The ruling upholds personal liberty against patriarchy. But there is something critical that it chooses to ignore – key sections of what Hadiya herself said in court. She had fought a bitter battle while in virtual house arrest, cut off from the world.
In the 15-page reconstruction of facts, Hadiya’s statements, made in court, are selectively picked and conveniently quoted.
Here are some of the things the ruling should have reflected.
1. “I want my freedom” — Hadiya said this at least a dozen times in the hearing. Although she said this in Malayalam, the judges said a translation was unnecessary as they understood what “swathanthryam” meant. The statement was loaded with anguish that every delay by the apex court was loss of her freedom. For over 10 months, Hadiya was not allowed to use a cell phone, internet, or meet visitors apart from her parents.
2. “I want my husband’s companionship” — Remember that the Kerala High Court not only annulled her marriage, but also put her in the custody of her parents, citing Hindu personal law, which says an unmarried woman is the responsibility of her parents.

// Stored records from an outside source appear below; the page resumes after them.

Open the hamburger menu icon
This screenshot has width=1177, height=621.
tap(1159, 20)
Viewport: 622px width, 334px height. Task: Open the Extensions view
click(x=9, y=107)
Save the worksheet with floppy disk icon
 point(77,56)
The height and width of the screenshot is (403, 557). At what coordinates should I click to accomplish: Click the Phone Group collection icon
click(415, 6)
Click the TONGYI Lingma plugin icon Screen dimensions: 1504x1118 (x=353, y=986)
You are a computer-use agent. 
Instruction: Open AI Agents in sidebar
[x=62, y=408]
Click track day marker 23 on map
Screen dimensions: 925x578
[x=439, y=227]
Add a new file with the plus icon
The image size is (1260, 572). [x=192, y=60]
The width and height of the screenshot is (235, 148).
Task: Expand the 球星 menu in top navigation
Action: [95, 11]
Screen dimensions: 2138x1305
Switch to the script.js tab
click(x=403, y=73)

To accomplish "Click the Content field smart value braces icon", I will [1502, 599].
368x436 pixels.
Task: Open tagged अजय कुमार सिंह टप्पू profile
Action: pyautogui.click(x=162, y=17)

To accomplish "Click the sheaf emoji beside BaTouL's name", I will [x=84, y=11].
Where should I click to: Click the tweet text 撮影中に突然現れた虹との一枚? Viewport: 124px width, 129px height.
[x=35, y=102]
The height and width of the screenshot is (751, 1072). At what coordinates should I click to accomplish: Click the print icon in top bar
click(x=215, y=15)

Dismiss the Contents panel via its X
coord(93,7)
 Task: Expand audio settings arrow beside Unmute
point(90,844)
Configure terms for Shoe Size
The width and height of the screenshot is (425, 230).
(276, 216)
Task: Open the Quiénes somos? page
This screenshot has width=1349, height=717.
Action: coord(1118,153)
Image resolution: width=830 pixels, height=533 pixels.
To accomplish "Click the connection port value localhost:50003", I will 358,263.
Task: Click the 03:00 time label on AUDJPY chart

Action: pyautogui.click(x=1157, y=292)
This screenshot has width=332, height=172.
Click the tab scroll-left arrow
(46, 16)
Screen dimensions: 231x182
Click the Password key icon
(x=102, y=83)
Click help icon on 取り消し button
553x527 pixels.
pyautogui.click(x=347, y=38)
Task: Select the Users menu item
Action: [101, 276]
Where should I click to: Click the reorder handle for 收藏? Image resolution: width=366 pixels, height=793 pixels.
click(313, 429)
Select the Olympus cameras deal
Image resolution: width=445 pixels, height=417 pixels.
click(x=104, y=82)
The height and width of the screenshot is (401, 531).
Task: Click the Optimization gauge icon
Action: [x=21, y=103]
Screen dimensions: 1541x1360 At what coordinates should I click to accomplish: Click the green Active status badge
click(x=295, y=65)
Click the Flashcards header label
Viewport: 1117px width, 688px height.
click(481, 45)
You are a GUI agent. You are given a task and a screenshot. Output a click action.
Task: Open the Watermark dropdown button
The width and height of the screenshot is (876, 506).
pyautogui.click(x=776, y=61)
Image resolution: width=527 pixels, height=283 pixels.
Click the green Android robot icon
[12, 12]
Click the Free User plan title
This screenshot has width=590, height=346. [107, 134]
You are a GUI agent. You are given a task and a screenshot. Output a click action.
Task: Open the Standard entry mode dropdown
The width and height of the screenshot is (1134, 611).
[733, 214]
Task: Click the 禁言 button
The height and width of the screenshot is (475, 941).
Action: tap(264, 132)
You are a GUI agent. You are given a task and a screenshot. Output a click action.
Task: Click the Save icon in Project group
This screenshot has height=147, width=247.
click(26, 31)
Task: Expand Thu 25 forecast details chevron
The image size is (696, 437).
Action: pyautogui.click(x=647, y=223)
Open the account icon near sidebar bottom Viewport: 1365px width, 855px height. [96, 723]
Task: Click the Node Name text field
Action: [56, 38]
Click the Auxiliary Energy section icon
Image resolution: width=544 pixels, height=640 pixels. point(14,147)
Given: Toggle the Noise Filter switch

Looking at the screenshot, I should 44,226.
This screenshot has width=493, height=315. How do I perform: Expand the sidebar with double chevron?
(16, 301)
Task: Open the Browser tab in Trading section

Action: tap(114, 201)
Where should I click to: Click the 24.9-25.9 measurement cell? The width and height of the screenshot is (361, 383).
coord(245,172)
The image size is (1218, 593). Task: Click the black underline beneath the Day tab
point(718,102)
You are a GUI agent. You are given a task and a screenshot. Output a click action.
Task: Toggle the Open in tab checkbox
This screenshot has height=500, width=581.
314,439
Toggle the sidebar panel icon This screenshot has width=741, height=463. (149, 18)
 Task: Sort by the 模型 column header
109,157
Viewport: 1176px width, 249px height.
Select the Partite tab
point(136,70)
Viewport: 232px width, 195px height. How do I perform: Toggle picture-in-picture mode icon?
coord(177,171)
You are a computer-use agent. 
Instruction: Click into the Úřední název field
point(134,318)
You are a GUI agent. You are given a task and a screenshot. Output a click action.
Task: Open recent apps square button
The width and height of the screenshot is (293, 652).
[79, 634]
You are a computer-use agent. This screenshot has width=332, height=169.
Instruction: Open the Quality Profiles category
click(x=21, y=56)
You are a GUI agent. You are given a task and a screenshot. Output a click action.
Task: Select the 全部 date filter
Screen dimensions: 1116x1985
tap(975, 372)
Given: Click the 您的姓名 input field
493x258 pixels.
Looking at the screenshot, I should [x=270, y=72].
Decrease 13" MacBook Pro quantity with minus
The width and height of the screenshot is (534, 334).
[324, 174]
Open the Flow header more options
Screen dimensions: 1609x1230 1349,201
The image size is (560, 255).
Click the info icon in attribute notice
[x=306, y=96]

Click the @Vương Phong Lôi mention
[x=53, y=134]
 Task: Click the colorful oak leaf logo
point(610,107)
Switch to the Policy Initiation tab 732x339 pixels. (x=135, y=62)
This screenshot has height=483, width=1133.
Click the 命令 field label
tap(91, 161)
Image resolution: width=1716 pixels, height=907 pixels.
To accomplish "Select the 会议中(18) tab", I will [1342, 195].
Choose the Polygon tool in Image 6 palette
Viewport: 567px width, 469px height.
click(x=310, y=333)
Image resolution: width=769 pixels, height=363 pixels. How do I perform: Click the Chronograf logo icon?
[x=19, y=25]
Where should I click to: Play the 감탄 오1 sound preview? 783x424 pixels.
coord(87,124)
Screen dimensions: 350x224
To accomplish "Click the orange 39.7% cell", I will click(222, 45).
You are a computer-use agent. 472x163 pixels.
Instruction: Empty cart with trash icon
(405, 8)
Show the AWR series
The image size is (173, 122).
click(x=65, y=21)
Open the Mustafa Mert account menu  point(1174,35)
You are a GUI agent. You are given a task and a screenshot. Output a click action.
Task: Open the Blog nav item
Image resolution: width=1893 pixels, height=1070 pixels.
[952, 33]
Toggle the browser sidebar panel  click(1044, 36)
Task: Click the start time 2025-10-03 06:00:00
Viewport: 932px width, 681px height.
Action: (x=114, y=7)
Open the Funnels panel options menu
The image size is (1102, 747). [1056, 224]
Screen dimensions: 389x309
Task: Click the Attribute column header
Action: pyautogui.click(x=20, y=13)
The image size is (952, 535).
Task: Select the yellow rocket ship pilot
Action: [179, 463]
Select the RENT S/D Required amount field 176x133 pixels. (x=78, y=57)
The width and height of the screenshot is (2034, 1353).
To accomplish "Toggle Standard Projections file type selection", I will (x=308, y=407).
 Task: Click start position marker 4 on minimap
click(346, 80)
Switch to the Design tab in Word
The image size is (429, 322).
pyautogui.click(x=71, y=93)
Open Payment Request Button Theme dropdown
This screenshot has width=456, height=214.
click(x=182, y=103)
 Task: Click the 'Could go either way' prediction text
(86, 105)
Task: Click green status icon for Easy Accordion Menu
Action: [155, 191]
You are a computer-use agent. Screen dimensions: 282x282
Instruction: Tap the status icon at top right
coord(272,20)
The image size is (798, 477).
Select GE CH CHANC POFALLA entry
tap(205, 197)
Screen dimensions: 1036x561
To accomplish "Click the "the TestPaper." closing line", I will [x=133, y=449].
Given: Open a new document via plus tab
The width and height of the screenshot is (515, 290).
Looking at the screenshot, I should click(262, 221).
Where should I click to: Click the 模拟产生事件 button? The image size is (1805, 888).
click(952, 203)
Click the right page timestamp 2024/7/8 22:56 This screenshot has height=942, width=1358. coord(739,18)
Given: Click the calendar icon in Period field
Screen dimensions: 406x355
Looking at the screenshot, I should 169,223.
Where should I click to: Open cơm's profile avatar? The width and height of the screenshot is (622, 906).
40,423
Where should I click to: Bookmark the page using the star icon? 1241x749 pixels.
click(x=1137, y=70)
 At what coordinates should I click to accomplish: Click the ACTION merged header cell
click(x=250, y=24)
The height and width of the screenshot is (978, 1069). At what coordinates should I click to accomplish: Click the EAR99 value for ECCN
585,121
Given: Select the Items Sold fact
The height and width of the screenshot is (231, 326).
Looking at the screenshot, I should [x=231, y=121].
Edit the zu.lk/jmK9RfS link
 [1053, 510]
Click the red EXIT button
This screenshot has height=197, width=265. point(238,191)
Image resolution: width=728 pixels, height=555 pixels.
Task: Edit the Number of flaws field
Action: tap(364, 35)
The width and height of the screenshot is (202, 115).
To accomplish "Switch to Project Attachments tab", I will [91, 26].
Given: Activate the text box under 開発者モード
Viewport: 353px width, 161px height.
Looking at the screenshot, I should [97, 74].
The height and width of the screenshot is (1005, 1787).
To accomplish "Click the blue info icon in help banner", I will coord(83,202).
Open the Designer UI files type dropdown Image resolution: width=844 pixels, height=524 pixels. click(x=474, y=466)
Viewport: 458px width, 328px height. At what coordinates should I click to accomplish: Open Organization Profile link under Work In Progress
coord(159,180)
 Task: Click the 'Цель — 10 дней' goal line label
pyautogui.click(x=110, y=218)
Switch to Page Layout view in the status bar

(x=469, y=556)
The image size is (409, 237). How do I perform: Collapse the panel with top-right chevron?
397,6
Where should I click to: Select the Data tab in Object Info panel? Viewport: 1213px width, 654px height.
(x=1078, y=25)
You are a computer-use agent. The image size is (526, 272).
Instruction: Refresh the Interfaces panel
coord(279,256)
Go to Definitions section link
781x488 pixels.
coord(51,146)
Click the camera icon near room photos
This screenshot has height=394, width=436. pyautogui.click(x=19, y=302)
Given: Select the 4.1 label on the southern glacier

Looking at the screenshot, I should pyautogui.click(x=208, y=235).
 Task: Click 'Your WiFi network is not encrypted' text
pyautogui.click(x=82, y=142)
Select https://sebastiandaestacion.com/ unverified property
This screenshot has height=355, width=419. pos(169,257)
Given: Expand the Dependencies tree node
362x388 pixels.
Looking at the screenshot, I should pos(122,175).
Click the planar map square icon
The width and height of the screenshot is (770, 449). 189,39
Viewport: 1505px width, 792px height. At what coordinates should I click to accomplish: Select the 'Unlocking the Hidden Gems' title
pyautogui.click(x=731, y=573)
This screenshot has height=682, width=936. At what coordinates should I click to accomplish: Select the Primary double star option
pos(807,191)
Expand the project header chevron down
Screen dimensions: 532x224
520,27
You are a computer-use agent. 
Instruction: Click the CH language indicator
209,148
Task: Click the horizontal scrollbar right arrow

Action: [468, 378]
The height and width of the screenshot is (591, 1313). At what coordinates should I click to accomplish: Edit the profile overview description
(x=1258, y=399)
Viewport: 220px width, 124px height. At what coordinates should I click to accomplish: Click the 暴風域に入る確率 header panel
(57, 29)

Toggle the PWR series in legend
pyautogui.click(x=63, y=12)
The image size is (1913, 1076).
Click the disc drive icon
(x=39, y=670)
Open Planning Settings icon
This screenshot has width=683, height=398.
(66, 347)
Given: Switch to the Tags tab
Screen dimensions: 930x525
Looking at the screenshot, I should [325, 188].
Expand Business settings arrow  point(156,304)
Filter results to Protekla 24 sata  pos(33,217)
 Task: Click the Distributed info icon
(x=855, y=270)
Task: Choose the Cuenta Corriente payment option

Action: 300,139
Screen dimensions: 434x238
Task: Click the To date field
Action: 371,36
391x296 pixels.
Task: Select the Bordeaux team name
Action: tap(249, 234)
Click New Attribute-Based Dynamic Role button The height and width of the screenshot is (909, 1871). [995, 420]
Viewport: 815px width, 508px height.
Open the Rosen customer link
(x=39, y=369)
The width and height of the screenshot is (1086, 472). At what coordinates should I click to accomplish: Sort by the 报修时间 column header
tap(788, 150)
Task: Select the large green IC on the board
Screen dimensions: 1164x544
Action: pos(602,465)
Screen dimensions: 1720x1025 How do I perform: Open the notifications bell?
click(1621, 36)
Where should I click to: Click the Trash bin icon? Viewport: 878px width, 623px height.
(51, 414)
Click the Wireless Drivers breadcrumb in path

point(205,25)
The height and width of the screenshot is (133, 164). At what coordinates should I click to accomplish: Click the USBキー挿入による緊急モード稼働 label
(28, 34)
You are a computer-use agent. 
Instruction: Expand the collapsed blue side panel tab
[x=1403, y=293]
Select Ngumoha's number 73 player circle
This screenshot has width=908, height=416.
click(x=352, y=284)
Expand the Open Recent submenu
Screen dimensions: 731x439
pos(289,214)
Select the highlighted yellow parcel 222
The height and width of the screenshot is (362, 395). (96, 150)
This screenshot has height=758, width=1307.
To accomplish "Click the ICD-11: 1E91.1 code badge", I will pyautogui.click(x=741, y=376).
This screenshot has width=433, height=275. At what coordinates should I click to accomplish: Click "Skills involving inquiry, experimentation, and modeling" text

Hadiya also told the court in Malayalam that she was “mentally harassed” by her parents.
3. “I want to stay true to my faith” — For over an hour, Hadiya stood in court quietly listening to lawyers who claimed that she was “incapacitated” and was “hypnotised”. She told the court that there was no question of a forced conversion, by categorically telling the court that she wanted to stay true to her faith.
4. “Shafin Jehan must be my guardian” — Despite Hadiya’s pleas that her husband must be appointed her guardian, if at all, the order had said the dean would be responsible for Hadiya’s safety while she is in college. Also, patronisingly, the court said the government would bear Hadiya’s educational expenses, even when she said her husband is capable of paying.
While her own father, Asokan, was contesting her mental stability, the court chose to ask her to describe her relationship with him. Many such questions were outside the purview of the matter of her marriage, which was being examined.
Significantly, Maninder Singh, the additional solicitor general who was speaking for the National Investigation Agency, insisted that Hadiya should not be allowed to speak until the NIA collects evidence that she was “brainwashed” by a “well-oiled organisation working in Kerala which supported terrorist causes”.
Hadiya’s appearance in court was the first attempt to privilege her voice. The apex court had ‘interacted’ with her on 27 November last year – a day when her red hijab stood out in the sea of black and white robes in court. She was summoned after debating for two months whether Hadiya should even be heard. The young lady stood for a full two hours with a stoic face, patiently answering all the questions from the judges.
There was also an episode when the entire courtroom burst into laughter when the CJI told Indira Jaising, a senior advocate to not “bring gender into everything”. Jaising had argument that Hadiya’s (ill) treatment was the result of her gender.
Unfortunately, none of this find mention in the court ruling. Instead, the court only notes that when she was in court, she said she wanted “to pursue and complete her studies as a student of homoeopathy at a college where she was a student, in Salem”.
The ruling utterly fails to capture the hurdles — both institutional and personal — that Hadiya had to overcome for her “liberty” to be restored. In fact, the ruling makes it appear as if the court promptly responded to her duress.
The push for live streaming of the court proceedings from a group of lawyers is a testimony to the fact that such misses are aplenty. This may not even be the first time that the apex court has done this.
Of course, many of these events are captured in detail by the media. But not every detail is ‘newsy’, so quite a few fail to make it to the stories journalists write.
There is also the question of authenticity. Court records are primary sources and, without doubt, much more reliable.
A judgment of the apex court is the best-kept record on a subject matter. The facts and antecedent events are recounted not just to arrive at a verdict, but to preserve the story for posterity. But selectively picking facts erases the troubling aspects of the case from public memory. Most of all, it deprives future generations of this information. That is a colossal disservice to the nation.